あいさつが街の安全力向上につながる ということなのだが、京阪電鉄不動産が実施したマンション住民へのアンケート調査によれば、「近所の方とすれ違う時に挨拶を交わしますか」という質問に、「毎回挨拶をする」と答えた人は2 2.0 %で、残りの内訳は「たまに挨拶する」が 50.0% ということで、「ほとんど挨拶しない」が 16.7% で「全く挨拶しない」の 11.3% と合わせると、 8 割近くの住民があいさつに消極的だという結果だったという。「うちの近所じゃ小学生が先手を打って挨拶してくる」とか、「普段から挨拶し合って住民同士のコミュニケーションが取れている集合住宅は、空き巣などの被害が少ないんですけどね」といった、むしろ防犯上あいさつはしたほうが良いのではという声がややはり多かったというのだ。、
もっとも「何と淋しい人生だろう。お互いに笑顔で元気良く挨拶しようよ。その方が気分が良いよ」といった肯定派も多く、「挨拶も変わったんだなぁ。 ただ、不審者はコミュニティーという近所付き合い・挨拶・人の目を嫌うんで、むしろバリバリした方が防犯的には良いと思うんですけどね」や、「挨拶するのは社会生活をするうえでの基本中の基本だと思うんですがね。どうなっちゃうんですかね」とか、「『知らない人』でも毎日挨拶を交わすことで、だんだん『知ってる人』になっていくと思う。挨拶せずに逃げ回ってたら、『知らない人』はいつまでたっても『知らない人』のままだ」と、世間の世知辛さを憂う声も続出しているという。防犯意識の高まりで「あいさつ」というコミュニケーションの根本も見直されているというのだ。
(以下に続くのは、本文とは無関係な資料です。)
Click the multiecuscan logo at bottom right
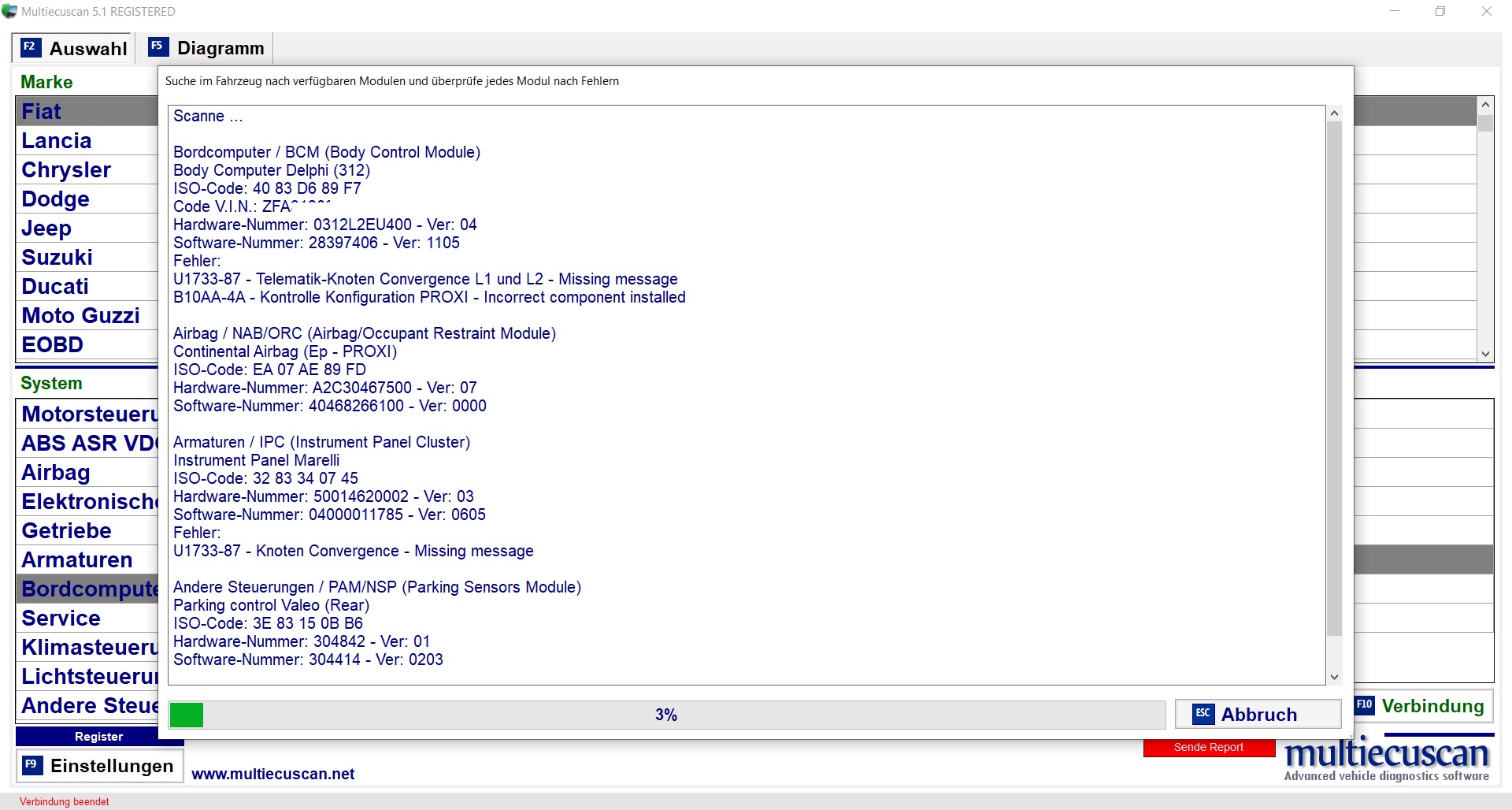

私の住んでいる愛媛県では「人と人との助け合い、支え合いの根底には『愛』があります。困難にくじけることなく挑戦し道が開けた時には『笑顔』がこぼれます。『愛』と『笑顔』が結ばれて生まれたのが『愛顔』で、愛媛県は『愛顔あふれる愛媛県』を目指しています」としているのだ。県政広報紙「愛媛県民だより 愛顔(えがお)のえひめ」は、 挨拶は大切な コミュニケーションで これを絶たれると言うことは相手に対して不信感を抱き逆に犯罪に繋がる可能性もあるということで発行されているそうなのだ。 犯罪者や不審者は人目につくことを何よりも恐れており、街全体の印象として「住民の無関心」を感じ取ると狙いを定められやすくなるというのだ。と「あいさつなし」を支持する声もあるがこちらはやや少数派のようなのだ。